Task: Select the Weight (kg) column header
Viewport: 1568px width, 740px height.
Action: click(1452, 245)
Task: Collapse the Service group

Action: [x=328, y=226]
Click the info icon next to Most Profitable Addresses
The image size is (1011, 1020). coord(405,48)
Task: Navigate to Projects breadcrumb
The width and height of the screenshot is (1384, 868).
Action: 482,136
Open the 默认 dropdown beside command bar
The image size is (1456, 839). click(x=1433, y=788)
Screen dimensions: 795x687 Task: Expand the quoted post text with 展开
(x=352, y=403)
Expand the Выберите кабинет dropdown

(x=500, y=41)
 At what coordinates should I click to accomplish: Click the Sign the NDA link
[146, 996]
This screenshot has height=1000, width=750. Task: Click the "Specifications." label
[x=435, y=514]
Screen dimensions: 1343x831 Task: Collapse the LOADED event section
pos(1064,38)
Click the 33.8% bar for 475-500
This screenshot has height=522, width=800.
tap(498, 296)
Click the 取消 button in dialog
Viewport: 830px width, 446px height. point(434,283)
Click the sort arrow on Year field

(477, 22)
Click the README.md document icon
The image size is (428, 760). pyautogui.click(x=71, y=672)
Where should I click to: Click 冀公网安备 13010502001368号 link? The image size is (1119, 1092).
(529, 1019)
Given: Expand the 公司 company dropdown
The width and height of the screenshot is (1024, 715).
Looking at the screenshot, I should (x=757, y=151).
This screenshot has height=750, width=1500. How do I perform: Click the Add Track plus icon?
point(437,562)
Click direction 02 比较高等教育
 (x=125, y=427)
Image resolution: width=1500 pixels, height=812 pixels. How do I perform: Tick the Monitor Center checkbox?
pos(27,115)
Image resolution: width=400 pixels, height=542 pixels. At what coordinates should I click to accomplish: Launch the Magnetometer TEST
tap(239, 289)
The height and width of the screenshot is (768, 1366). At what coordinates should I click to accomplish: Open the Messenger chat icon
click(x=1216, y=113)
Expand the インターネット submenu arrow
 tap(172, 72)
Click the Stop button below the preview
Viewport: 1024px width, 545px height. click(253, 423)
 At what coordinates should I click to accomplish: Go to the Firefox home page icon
——————————
From the line that contains "This screenshot has height=1000, width=750." through the final line of the entries above, every line must be reproduced exactly and nothing more.

**Completed exercise**
This screenshot has height=1000, width=750. Task: Click the "Specifications." label
[x=435, y=514]
Screen dimensions: 1343x831 Task: Collapse the LOADED event section
pos(1064,38)
Click the 33.8% bar for 475-500
This screenshot has height=522, width=800.
tap(498, 296)
Click the 取消 button in dialog
Viewport: 830px width, 446px height. point(434,283)
Click the sort arrow on Year field

(477, 22)
Click the README.md document icon
The image size is (428, 760). pyautogui.click(x=71, y=672)
Where should I click to: Click 冀公网安备 13010502001368号 link? The image size is (1119, 1092).
(529, 1019)
Given: Expand the 公司 company dropdown
The width and height of the screenshot is (1024, 715).
Looking at the screenshot, I should (x=757, y=151).
This screenshot has height=750, width=1500. How do I perform: Click the Add Track plus icon?
point(437,562)
Click direction 02 比较高等教育
 (x=125, y=427)
Image resolution: width=1500 pixels, height=812 pixels. How do I perform: Tick the Monitor Center checkbox?
pos(27,115)
Image resolution: width=400 pixels, height=542 pixels. At what coordinates should I click to accomplish: Launch the Magnetometer TEST
tap(239, 289)
The height and width of the screenshot is (768, 1366). At what coordinates should I click to accomplish: Open the Messenger chat icon
click(x=1216, y=113)
Expand the インターネット submenu arrow
 tap(172, 72)
Click the Stop button below the preview
Viewport: 1024px width, 545px height. click(253, 423)
 At what coordinates should I click to accomplish: Go to the Firefox home page icon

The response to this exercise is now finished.